Geography
- Location: 136 Nai Mueang Subdistrict, Mueang Phichit District, Phichit 66000, Thailand
- Coordinates: 16°26′06″N 100°20′41″E﻿ / ﻿16.435040°N 100.344829°E

Organisation
- Type: General
- Affiliated university: Faculty of Medicine, Naresuan University

Services
- Beds: 456

History
- Founded: 1953

Links
- Website: pichithosp.net/pchweb/index.php
- Lists: Hospitals in Thailand

= Phichit Hospital =

Phichit Hospital (โรงพยาบาลพิจิตร) is the main hospital of Phichit Province, Thailand. It is classified under the Ministry of Public Health as a general hospital. It has a CPIRD Medical Education Center which trains doctors for the Faculty of Medicine of Naresuan University.

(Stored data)

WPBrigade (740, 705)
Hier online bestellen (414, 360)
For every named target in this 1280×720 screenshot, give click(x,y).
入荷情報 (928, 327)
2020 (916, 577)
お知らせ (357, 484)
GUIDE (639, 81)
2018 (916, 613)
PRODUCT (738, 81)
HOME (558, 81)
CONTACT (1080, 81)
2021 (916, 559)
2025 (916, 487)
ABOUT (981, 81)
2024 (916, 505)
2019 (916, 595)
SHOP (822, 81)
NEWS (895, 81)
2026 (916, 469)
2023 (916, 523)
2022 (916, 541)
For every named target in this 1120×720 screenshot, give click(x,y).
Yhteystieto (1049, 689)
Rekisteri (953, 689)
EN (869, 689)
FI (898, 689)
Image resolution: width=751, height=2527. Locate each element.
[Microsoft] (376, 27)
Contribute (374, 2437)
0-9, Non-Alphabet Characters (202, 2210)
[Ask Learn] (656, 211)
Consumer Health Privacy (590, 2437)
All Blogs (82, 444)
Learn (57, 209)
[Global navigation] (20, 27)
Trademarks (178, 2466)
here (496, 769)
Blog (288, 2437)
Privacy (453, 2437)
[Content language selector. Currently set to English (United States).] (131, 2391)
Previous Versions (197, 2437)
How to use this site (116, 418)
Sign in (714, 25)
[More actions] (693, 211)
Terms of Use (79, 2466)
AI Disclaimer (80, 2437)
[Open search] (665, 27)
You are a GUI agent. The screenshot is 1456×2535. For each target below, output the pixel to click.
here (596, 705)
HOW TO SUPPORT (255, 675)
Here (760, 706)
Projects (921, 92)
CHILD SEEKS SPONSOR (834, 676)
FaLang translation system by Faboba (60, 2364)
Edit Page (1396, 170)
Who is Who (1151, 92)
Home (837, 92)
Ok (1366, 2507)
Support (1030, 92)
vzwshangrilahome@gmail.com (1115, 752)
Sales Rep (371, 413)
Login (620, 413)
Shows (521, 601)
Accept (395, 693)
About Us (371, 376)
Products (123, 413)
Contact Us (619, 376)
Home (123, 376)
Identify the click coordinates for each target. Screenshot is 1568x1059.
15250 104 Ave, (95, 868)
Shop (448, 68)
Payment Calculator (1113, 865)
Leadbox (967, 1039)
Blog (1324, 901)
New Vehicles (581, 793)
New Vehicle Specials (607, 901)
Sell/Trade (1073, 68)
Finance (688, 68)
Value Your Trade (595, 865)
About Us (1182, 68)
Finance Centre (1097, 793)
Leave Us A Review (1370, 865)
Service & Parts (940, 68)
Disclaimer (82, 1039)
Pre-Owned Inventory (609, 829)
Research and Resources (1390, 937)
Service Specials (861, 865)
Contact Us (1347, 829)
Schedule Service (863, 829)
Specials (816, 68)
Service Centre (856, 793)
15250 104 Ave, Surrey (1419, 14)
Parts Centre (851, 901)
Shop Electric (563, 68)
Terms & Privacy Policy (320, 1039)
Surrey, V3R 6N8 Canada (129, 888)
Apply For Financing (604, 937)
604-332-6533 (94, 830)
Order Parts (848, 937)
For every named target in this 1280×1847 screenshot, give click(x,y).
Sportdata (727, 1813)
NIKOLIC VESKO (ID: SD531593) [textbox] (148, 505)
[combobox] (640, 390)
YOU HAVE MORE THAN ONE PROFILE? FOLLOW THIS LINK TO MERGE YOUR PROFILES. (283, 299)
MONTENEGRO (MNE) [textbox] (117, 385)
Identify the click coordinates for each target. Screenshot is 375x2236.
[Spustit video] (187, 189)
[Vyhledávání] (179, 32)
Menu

Problems to work on -
1. Reproduce the stretch of the Phichit Hospital article from "Phichit Hospital (โรงพยาบาลพิจิตร)" through "of Naresuan University.".
2. Please write the next part of the Phichit Hospital article, picking up after its final sentence.
The listing has no role in this work.

Task-by-task outputs -
1.
Phichit Hospital (โรงพยาบาลพิจิตร) is the main hospital of Phichit Province, Thailand. It is classified under the Ministry of Public Health as a general hospital. It has a CPIRD Medical Education Center which trains doctors for the Faculty of Medicine of Naresuan University.

2.
== History ==
The construction of Phichit Hospital was started in 1950 and the hospital opened for outpatients in 1953 with one building capable of 30 beds. Capability for patient admission was available the following year. In 2004, the hospital made an agreement to train medical students and act as a clinical teaching hospital for the Faculty of Medicine, Naresuan University and about 10 students are trained here annually under the Collaborative Project to Increase Production of Rural Doctors (CPIRD) program. The hospital received HA and HPH accreditation in 2005.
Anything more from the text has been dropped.